Roger K. Moore
Prof. Roger K. Moore is Chair of Spoken Language Processing in the Speech and Hearing Research Group at the University of Sheffield, and Visiting Professor at the Bristol Robotics Laboratory and Psychology/Language Sciences at University College London. He has over forty years experience in speech technology R&D and has authored and co-authored over 150 scientific publications. He is well known for investigating the similarities and differences between human and machine spoken language behaviour, and has championed a unified theory of spoken language processing known as PRESENCE (PREdictive SENsorimotor Control and Emulation) that weaves together accounts from a wide variety of disciplines with a view to breathing new life into a new generation of spoken language processing systems - especially human-robot interaction. His recent work in this area includes a novel mathematical interpretation of the 'Uncanny Valley' effect which was published in Nature.
The release of Siri - Apple's speech-driven automated personal assistant for the iPhone 4s - in November 2011 heralded a new era in public awareness of (and engagement with) spoken language technology. Before Siri, automatic speech recognition tended to be used in specialist dictation applications (such as transcribing medical notes) and text-to-speech synthesis was beginning to appear in our cars (in the more advanced satellite navigation systems). After Siri, users began to appreciate the potential for more general-purpose interaction in everyday productivity applications and the market began to realise the importance of understanding what was said and conversing appropriately rather than just writing it down or speaking it back. Since 2011, a number of competitors to Siri have arisen from major players such as Google and Microsoft, and there is plenty of research back in the labs, but it is generally acknowledged that there is a long way to go before spoken language interfaces can support the demands of many real-world applications in a consistent and reliable manner.

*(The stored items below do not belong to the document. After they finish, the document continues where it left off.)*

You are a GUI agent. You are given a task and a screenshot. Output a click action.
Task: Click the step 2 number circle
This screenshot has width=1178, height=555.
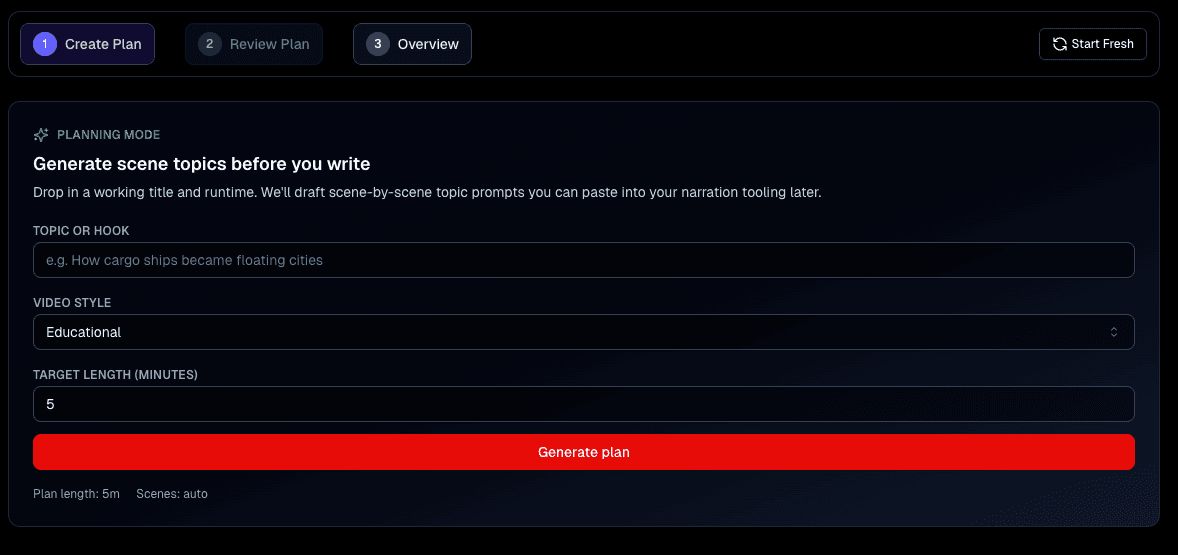[210, 44]
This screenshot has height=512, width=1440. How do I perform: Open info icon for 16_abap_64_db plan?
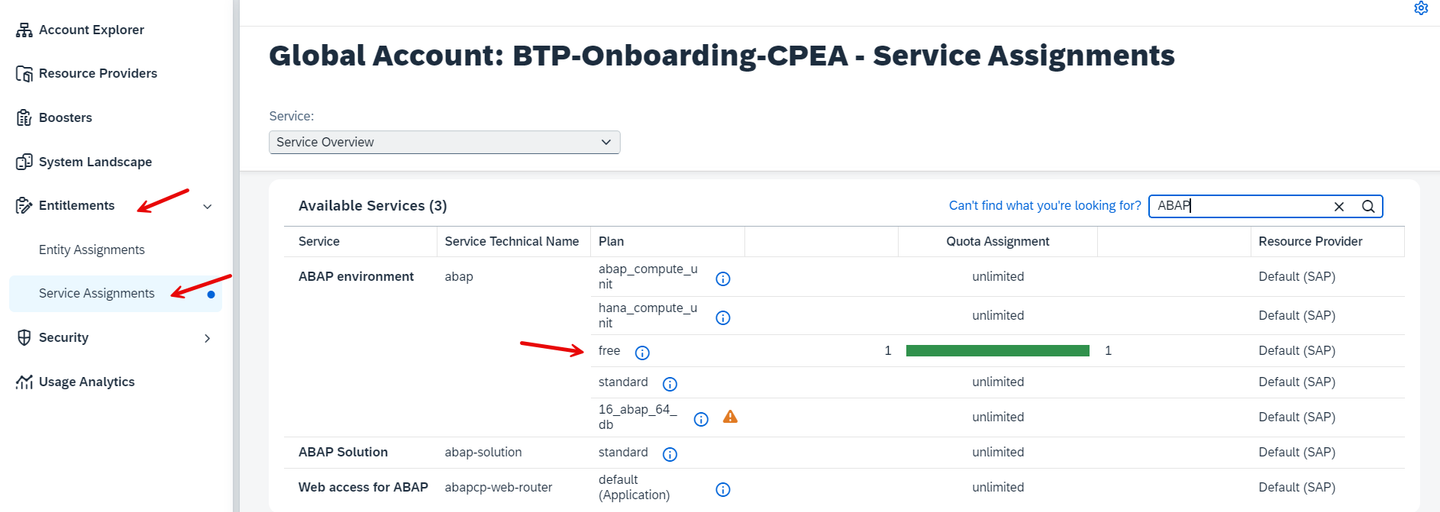(x=701, y=419)
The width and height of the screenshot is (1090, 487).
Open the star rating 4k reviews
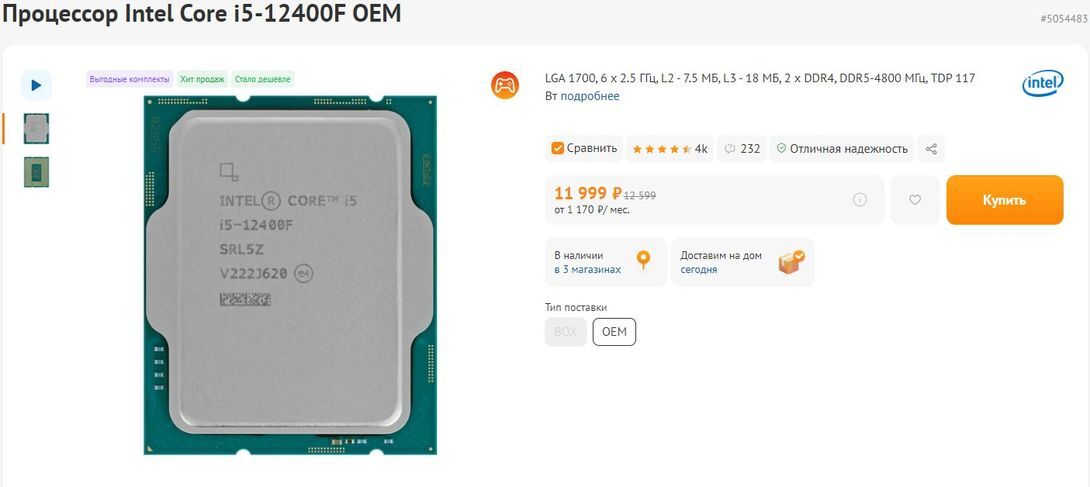[670, 149]
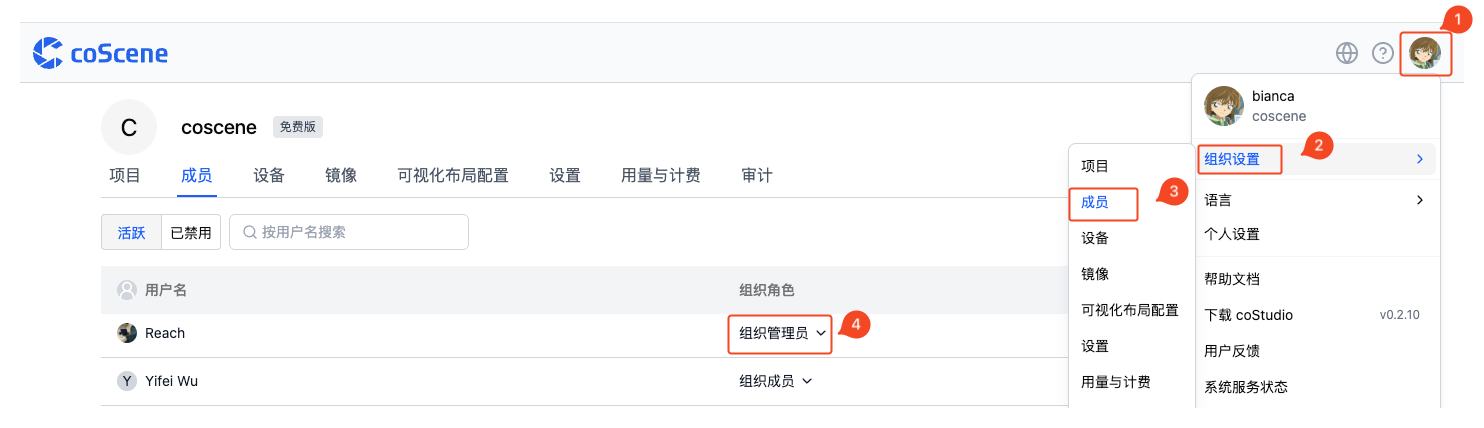Expand the 语言 submenu
This screenshot has width=1484, height=428.
(1314, 200)
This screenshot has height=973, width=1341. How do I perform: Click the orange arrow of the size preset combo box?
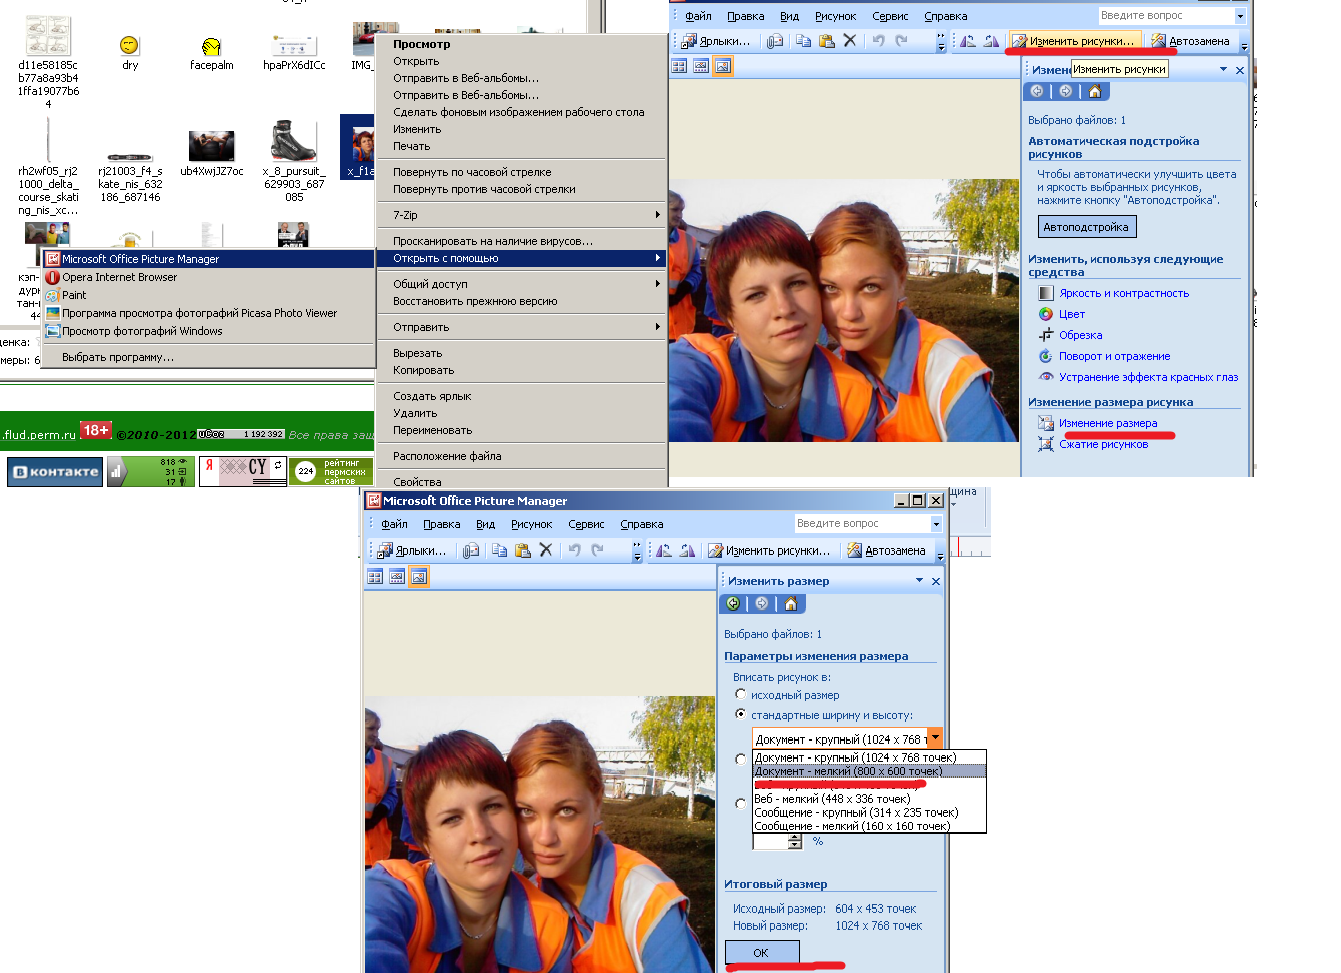tap(935, 739)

This talk will address the fundamental issues facing spoken language understanding, and will highlight the need to go beyond the current fashion for using machine learning in a more-or-less blind attempt to train static models on ecologically unrealistic amounts of unrepresentative training data. Rather, the talk will focus on critical developments outside the field of speech and language - particularly in the neurosciences and in cognitive robotics - and will show how insights into the behaviour of living systems in general and human beings in particular could have a direct impact on the next generation of spoken language systems. In particular, it will be suggested that future progress in spoken language understanding might require us to refocus our attention on generative models of spoken language production (derived from models of movement and action), and that traditional learning paradigms using off-line training with static corpora need to be replaced by on-line interactive skill acquisition in real-world situations and environments.
It will be suggested that, not only is such an approach necessary if we are to have technology that can figure out why people are saying what they are saying (and what to do about it), but that progress in this area is essential if we are to move towards a new generation of context-aware intelligent agents that are capable of engaging in genuinely communicative behaviour with their human users.